After more than 30 years of exploring islands from the Arctic Ocean to the South Pacific I have more questions than answers about them. That conundrum and my innate inquisitiveness may be the principal reasons I continue to hop on planes or cruise ships and deposit myself on an island. The psychology of “there” keeps bringing me back and I simply cannot get enough of them.

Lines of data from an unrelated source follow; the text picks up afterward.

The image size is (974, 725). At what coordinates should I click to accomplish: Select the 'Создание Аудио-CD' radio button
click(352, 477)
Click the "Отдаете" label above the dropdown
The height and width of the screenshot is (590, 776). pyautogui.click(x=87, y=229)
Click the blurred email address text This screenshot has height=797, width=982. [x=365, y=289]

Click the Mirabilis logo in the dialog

In the following pages I describe visits to a dozen divergent islands ranging from the frigid waters of the North Atlantic in Canada to the equatorial currents of the Indian Ocean at Singapore and then on to Samoa. Each island had its challenges and each island was different yet at the same time each island was actually no different than the last one I visited. What’s needed to discern the differences is an open mind and a degree of patience (“island time” exists everywhere – it is simply not restricted to the West Indies) and an inquisitive nature that pushes travelers to learn more about where they are than the names of the best spas and the closest British pub. Some of these islands will be familiar and some will make readers scratch their heads, yet all of them will likely generate an urge to board a plane or a cruise ship and set out to explore. The purpose of travel is to expose the uninitiated to experiences and opportunities that simply cannot be appreciated by watching the Travel Channel. Islands seem to be a living laboratory for experiments in biology and physics and sociology 101. They are everywhere and they yearn to give up their secrets and it’s up to us all to uncover the mysteries that are exposable on each of them.